WORK TASK: Pictures stay out of the output. Return exactly the lines below from the one with "Viewport: 570px width, 392px" down to the one with "Screen dimensions: 483x448", both included, and nothing more.

_ _ _

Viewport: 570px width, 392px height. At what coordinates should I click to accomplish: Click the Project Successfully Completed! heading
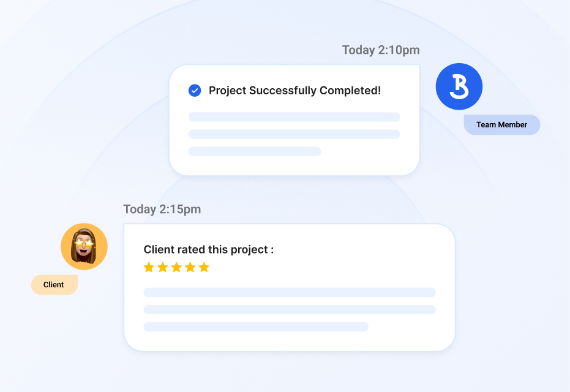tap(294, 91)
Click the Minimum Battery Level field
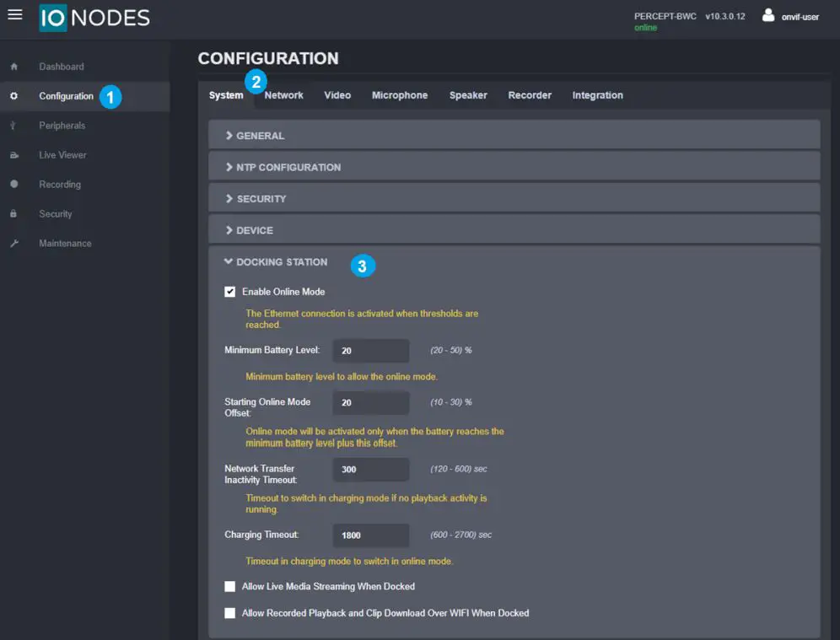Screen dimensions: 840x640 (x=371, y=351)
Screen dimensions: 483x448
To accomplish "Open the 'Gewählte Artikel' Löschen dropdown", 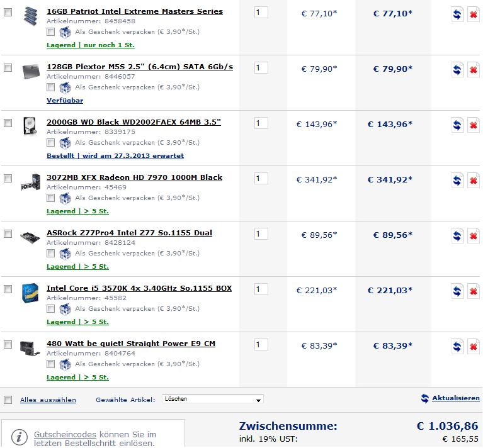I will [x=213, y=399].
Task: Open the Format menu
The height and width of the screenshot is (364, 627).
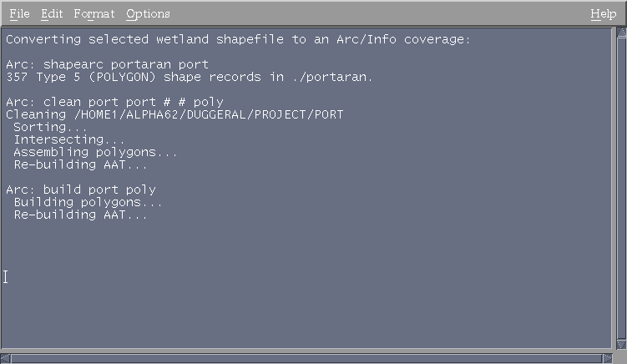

_ _ _

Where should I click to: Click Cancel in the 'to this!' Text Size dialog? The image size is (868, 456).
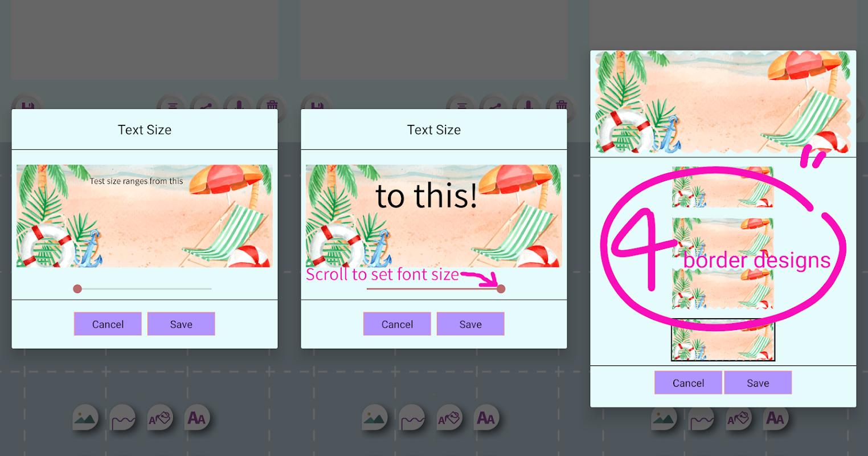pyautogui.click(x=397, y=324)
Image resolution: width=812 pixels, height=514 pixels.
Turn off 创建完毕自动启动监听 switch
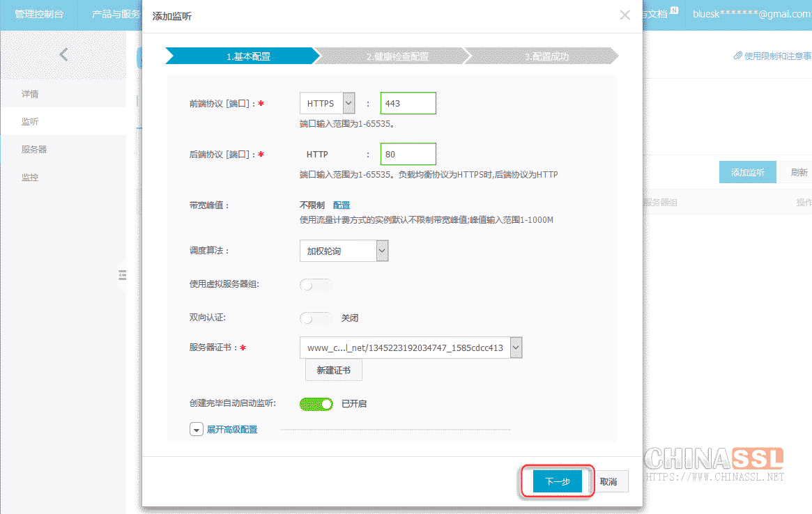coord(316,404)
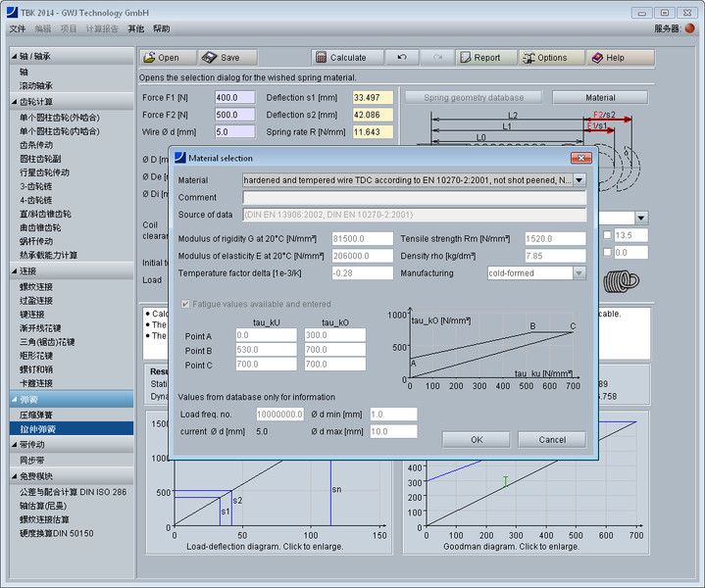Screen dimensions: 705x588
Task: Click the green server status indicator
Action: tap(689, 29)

_ _ _

WRITTEN REPLY:
Viewport: 570px width, 392px height. At what coordinates should I click to accomplish: Click the Project Successfully Completed! heading
tap(294, 91)
Click the Minimum Battery Level field
Screen dimensions: 840x640 (x=371, y=351)
Screen dimensions: 483x448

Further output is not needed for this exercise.